A field emission system of the present invention comprises an upper substrate; a lower substrate disposed under the upper substrate and a field emission area and a getter area defined therebetween; an anode array formed on an inner surface of the upper substrate corresponding to the field emission area and including at least one first anode wire; a phosphor layer formed under the anode array; a cathode array formed on an inner surface of the lower substrate corresponding to the anode array and including at least one first cathode wire; a carbon nanotube (CNT) field emission array including a plurality of carbon nanotube units formed on the at least one first cathode wire and each of carbon nanotube units including a plurality of carbon nanotubes; at least one second anode wire formed on the inner surface of the upper substrate corresponding to the getter area; at least one second cathode wire formed on the inner surface of the lower substrate corresponding to the second anode wire; and a plurality of surface-unsaturated carbon nanotubes formed on the second cathode wire.

The present invention grows carbon nanotubes in the getter area of the field emission system for absorbing residual gas within the field emission system. The carbon nanotubes have become surface-unsaturated getting material by aging process and then have capability of absorbing residual gas within the system to improve the vacuum level of the system. In addition, the surface-unsaturated carbon nanotubes as the getting material also can be formed on other non-display areas outside pixel areas of the field emission system.

In one another aspect, the present invention provides a method for improving vacuum of the present field emission system. Before sealing the system, from the field emission area to the getter area, sequentially providing energy to the carbon nanotubes growing on the first cathode wires and second cathode wires such that gas bonding on the carbon nanotubes' surfaces and residual gas accumulated in interstices of the stacking carbon nanotubes absorb the energy and are released. Thereafter, removing the residual gas within the system and sealing the system.

The method for improving vacuum of the field emission system of the present invention can be integrated in standard processes of field emission display devices without additional fabricating steps, thus facilitating mass production of the field emission display devices. Moreover, it is unnecessary to add a getter device to the present field emission system. The fabricating cost can be reduced. The system's thickness and weight also can be decreased.

BRIEF DESCRIPTION OF THE DRAWINGS

FIG. 1 is a schematic cross-sectional view of a conventional field emission display device.

FIG. 2A is a schematic cross-sectional view of a field emission system according to a first embodiment of the present invention.

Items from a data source
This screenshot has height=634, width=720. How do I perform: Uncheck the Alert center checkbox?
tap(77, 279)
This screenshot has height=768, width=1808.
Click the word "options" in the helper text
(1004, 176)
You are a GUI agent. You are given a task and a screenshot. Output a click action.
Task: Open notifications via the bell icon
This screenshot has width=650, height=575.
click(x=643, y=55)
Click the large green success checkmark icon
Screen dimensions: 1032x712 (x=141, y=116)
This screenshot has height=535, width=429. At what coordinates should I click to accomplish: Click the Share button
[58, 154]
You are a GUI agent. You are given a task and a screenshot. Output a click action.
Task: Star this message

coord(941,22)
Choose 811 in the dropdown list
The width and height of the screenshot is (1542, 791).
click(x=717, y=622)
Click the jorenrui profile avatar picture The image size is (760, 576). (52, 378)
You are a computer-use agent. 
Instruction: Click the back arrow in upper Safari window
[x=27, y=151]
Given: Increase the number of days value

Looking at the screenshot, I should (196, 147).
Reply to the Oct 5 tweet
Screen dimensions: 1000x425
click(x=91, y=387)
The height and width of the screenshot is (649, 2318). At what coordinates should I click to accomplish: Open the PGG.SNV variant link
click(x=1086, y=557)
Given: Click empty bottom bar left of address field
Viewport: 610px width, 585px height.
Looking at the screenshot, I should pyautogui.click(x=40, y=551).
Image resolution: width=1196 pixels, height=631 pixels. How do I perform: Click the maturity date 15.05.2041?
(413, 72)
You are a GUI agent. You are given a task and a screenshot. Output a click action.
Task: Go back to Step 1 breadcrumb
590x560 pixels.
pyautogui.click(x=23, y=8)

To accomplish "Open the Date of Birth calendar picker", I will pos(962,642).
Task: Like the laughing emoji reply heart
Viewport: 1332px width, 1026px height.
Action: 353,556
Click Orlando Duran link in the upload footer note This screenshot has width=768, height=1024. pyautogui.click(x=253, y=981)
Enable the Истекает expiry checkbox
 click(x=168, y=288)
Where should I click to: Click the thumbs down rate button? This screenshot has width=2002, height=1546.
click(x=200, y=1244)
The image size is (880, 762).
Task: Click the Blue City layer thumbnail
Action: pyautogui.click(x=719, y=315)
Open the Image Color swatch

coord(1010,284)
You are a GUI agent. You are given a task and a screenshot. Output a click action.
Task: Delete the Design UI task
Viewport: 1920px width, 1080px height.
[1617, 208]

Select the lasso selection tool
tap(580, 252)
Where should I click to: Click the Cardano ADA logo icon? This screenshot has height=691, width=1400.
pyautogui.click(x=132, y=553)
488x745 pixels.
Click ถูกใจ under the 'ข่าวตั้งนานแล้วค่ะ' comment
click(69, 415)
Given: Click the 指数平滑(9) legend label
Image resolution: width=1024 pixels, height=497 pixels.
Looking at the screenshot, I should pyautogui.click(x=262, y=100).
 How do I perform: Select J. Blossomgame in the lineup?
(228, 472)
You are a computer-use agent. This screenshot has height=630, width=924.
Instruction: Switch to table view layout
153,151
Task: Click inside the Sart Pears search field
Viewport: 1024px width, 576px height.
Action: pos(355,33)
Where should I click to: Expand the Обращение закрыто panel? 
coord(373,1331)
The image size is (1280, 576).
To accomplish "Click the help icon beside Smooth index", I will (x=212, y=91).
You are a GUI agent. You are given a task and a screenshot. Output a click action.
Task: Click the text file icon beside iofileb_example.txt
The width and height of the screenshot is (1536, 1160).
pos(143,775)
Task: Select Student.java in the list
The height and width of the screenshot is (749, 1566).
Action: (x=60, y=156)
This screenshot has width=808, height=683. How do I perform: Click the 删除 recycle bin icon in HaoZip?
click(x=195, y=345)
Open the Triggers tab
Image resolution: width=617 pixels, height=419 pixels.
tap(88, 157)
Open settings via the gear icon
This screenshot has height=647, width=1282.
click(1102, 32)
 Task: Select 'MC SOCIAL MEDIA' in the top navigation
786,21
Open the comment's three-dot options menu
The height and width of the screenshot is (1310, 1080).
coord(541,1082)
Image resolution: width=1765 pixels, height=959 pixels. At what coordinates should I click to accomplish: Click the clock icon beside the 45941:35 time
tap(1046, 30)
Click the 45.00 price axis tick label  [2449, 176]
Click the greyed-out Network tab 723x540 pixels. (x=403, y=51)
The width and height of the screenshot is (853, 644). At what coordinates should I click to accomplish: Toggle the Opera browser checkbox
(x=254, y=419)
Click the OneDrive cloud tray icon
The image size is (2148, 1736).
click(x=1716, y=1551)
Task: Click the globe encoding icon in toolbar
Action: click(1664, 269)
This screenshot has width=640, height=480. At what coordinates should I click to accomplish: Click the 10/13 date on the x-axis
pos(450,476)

◆ Required task ◆
From the field emission passage, list every type of wire it names.

◆ Output below ◆
first anode wire, second anode wire, first cathode wire, second cathode wire